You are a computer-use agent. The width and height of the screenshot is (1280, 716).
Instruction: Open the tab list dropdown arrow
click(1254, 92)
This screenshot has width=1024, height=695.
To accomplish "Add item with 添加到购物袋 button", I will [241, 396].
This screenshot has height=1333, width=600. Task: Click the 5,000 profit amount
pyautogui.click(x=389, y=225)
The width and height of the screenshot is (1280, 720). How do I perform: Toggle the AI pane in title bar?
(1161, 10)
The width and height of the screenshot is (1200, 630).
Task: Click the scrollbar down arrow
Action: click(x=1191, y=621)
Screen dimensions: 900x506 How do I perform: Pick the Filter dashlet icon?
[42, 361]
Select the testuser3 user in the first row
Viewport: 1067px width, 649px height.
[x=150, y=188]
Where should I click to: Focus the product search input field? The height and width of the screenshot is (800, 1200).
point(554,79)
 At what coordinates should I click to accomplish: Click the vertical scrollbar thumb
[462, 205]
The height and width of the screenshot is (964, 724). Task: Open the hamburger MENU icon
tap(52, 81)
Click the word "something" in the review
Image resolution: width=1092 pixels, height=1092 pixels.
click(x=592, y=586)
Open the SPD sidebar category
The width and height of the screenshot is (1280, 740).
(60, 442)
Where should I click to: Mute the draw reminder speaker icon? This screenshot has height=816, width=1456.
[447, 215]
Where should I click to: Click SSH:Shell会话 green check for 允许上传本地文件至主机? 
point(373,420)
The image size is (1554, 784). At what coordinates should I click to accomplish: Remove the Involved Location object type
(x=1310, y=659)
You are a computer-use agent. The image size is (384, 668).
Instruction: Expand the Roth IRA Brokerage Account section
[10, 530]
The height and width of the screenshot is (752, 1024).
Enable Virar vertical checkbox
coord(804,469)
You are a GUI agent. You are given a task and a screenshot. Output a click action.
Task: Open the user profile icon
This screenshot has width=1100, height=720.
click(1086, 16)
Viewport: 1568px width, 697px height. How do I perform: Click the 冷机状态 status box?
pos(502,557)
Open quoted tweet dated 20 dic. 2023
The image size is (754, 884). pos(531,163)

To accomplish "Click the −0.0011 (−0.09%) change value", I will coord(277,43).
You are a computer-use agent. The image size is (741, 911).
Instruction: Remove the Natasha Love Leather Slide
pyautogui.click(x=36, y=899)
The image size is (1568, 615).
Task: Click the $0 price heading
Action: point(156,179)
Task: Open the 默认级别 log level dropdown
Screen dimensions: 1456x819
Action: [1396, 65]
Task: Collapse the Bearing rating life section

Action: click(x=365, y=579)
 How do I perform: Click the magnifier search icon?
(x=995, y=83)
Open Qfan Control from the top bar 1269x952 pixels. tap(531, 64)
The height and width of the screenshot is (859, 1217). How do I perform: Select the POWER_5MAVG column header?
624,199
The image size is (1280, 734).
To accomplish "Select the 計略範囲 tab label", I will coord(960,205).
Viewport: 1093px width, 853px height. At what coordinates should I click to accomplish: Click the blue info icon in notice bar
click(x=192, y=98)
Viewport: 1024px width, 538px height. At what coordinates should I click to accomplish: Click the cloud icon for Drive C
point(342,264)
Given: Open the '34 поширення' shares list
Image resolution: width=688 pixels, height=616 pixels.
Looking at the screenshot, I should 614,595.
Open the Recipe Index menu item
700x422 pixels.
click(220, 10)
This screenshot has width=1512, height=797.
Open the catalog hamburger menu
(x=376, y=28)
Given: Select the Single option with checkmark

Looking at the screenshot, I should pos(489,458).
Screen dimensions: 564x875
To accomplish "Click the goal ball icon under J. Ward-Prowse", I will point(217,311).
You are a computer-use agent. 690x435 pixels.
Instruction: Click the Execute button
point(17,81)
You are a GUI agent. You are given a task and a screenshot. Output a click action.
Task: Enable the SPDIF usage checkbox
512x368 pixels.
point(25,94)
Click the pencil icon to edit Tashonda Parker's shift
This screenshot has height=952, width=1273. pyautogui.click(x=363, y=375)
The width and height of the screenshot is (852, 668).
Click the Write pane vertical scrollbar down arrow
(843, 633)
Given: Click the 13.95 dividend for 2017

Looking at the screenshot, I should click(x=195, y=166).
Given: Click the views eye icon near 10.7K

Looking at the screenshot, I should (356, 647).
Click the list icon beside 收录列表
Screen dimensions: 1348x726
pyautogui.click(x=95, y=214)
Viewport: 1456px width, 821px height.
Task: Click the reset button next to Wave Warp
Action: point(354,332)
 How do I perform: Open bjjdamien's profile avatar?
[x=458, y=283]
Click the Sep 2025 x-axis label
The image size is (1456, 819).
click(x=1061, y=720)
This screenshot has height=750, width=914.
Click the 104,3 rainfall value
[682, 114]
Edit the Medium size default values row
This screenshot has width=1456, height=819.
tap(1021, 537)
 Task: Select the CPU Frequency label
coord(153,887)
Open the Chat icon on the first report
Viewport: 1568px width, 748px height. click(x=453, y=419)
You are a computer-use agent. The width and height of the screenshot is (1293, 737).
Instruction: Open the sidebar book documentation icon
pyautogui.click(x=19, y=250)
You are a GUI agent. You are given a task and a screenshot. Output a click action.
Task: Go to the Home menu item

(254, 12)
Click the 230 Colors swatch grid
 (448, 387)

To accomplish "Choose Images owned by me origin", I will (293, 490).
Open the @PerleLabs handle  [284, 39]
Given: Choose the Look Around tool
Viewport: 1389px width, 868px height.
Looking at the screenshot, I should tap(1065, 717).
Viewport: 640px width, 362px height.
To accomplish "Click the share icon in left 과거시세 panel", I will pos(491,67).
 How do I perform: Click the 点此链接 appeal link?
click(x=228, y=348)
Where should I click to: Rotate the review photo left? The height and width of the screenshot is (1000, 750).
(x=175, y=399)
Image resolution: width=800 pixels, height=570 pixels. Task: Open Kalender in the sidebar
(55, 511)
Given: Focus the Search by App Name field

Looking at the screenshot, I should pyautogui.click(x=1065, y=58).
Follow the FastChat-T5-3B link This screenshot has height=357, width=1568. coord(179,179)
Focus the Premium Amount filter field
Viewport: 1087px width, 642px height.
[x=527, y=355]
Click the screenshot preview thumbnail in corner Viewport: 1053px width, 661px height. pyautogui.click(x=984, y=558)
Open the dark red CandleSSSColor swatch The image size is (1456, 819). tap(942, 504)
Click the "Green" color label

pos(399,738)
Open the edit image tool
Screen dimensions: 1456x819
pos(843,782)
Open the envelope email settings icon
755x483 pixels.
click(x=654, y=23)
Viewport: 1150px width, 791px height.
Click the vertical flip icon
# # # # # # #
Rewrite all the records above, replacing "sidebar" with "side panel" and leaving everything else unchanged.

You are a computer-use agent. The width and height of the screenshot is (1280, 716).
Instruction: Open the tab list dropdown arrow
click(1254, 92)
This screenshot has width=1024, height=695.
To accomplish "Add item with 添加到购物袋 button", I will [241, 396].
This screenshot has height=1333, width=600. Task: Click the 5,000 profit amount
pyautogui.click(x=389, y=225)
The width and height of the screenshot is (1280, 720). How do I perform: Toggle the AI pane in title bar?
(1161, 10)
The width and height of the screenshot is (1200, 630).
Task: Click the scrollbar down arrow
Action: click(x=1191, y=621)
Screen dimensions: 900x506 How do I perform: Pick the Filter dashlet icon?
[42, 361]
Select the testuser3 user in the first row
Viewport: 1067px width, 649px height.
[x=150, y=188]
Where should I click to: Focus the product search input field? The height and width of the screenshot is (800, 1200).
point(554,79)
 At what coordinates should I click to accomplish: Click the vertical scrollbar thumb
[462, 205]
The height and width of the screenshot is (964, 724). Task: Open the hamburger MENU icon
tap(52, 81)
Click the word "something" in the review
Image resolution: width=1092 pixels, height=1092 pixels.
click(x=592, y=586)
Open the SPD side panel category
The width and height of the screenshot is (1280, 740).
(60, 442)
Where should I click to: Mute the draw reminder speaker icon? This screenshot has height=816, width=1456.
[447, 215]
Where should I click to: Click SSH:Shell会话 green check for 允许上传本地文件至主机? 
point(373,420)
The image size is (1554, 784). At what coordinates should I click to accomplish: Remove the Involved Location object type
(x=1310, y=659)
You are a computer-use agent. The image size is (384, 668).
Instruction: Expand the Roth IRA Brokerage Account section
[10, 530]
The height and width of the screenshot is (752, 1024).
Enable Virar vertical checkbox
coord(804,469)
You are a GUI agent. You are given a task and a screenshot. Output a click action.
Task: Open the user profile icon
This screenshot has width=1100, height=720.
click(1086, 16)
Viewport: 1568px width, 697px height. How do I perform: Click the 冷机状态 status box?
pos(502,557)
Open quoted tweet dated 20 dic. 2023
The image size is (754, 884). pos(531,163)

To accomplish "Click the −0.0011 (−0.09%) change value", I will coord(277,43).
You are a computer-use agent. The image size is (741, 911).
Instruction: Remove the Natasha Love Leather Slide
pyautogui.click(x=36, y=899)
The image size is (1568, 615).
Task: Click the $0 price heading
Action: point(156,179)
Task: Open the 默认级别 log level dropdown
Screen dimensions: 1456x819
Action: [1396, 65]
Task: Collapse the Bearing rating life section

Action: click(x=365, y=579)
 How do I perform: Click the magnifier search icon?
(x=995, y=83)
Open Qfan Control from the top bar 1269x952 pixels. tap(531, 64)
The height and width of the screenshot is (859, 1217). How do I perform: Select the POWER_5MAVG column header?
624,199
The image size is (1280, 734).
To accomplish "Select the 計略範囲 tab label", I will coord(960,205).
Viewport: 1093px width, 853px height. At what coordinates should I click to accomplish: Click the blue info icon in notice bar
click(x=192, y=98)
Viewport: 1024px width, 538px height. At what coordinates should I click to accomplish: Click the cloud icon for Drive C
point(342,264)
Given: Open the '34 поширення' shares list
Image resolution: width=688 pixels, height=616 pixels.
Looking at the screenshot, I should 614,595.
Open the Recipe Index menu item
700x422 pixels.
click(220, 10)
This screenshot has width=1512, height=797.
Open the catalog hamburger menu
(x=376, y=28)
Given: Select the Single option with checkmark

Looking at the screenshot, I should pos(489,458).
Screen dimensions: 564x875
To accomplish "Click the goal ball icon under J. Ward-Prowse", I will point(217,311).
You are a computer-use agent. 690x435 pixels.
Instruction: Click the Execute button
point(17,81)
You are a GUI agent. You are given a task and a screenshot. Output a click action.
Task: Enable the SPDIF usage checkbox
512x368 pixels.
point(25,94)
Click the pencil icon to edit Tashonda Parker's shift
This screenshot has height=952, width=1273. pyautogui.click(x=363, y=375)
The width and height of the screenshot is (852, 668).
Click the Write pane vertical scrollbar down arrow
(843, 633)
Given: Click the 13.95 dividend for 2017

Looking at the screenshot, I should click(x=195, y=166).
Given: Click the views eye icon near 10.7K

Looking at the screenshot, I should (356, 647).
Click the list icon beside 收录列表
Screen dimensions: 1348x726
pyautogui.click(x=95, y=214)
Viewport: 1456px width, 821px height.
Task: Click the reset button next to Wave Warp
Action: point(354,332)
 How do I perform: Open bjjdamien's profile avatar?
[x=458, y=283]
Click the Sep 2025 x-axis label
The image size is (1456, 819).
click(x=1061, y=720)
This screenshot has height=750, width=914.
Click the 104,3 rainfall value
[682, 114]
Edit the Medium size default values row
This screenshot has width=1456, height=819.
tap(1021, 537)
 Task: Select the CPU Frequency label
coord(153,887)
Open the Chat icon on the first report
Viewport: 1568px width, 748px height. click(x=453, y=419)
You are a computer-use agent. The width and height of the screenshot is (1293, 737).
Instruction: Open the side panel book documentation icon
pyautogui.click(x=19, y=250)
You are a GUI agent. You are given a task and a screenshot. Output a click action.
Task: Go to the Home menu item

(254, 12)
Click the 230 Colors swatch grid
 (448, 387)

To accomplish "Choose Images owned by me origin", I will (293, 490).
Open the @PerleLabs handle  [284, 39]
Given: Choose the Look Around tool
Viewport: 1389px width, 868px height.
Looking at the screenshot, I should tap(1065, 717).
Viewport: 640px width, 362px height.
To accomplish "Click the share icon in left 과거시세 panel", I will pos(491,67).
 How do I perform: Click the 点此链接 appeal link?
click(x=228, y=348)
Where should I click to: Rotate the review photo left? The height and width of the screenshot is (1000, 750).
(x=175, y=399)
Image resolution: width=800 pixels, height=570 pixels. Task: Open Kalender in the side panel
(55, 511)
Given: Focus the Search by App Name field

Looking at the screenshot, I should pyautogui.click(x=1065, y=58).
Follow the FastChat-T5-3B link This screenshot has height=357, width=1568. coord(179,179)
Focus the Premium Amount filter field
Viewport: 1087px width, 642px height.
[x=527, y=355]
Click the screenshot preview thumbnail in corner Viewport: 1053px width, 661px height. pyautogui.click(x=984, y=558)
Open the dark red CandleSSSColor swatch The image size is (1456, 819). tap(942, 504)
Click the "Green" color label

pos(399,738)
Open the edit image tool
Screen dimensions: 1456x819
pos(843,782)
Open the envelope email settings icon
755x483 pixels.
click(x=654, y=23)
Viewport: 1150px width, 791px height.
Click the vertical flip icon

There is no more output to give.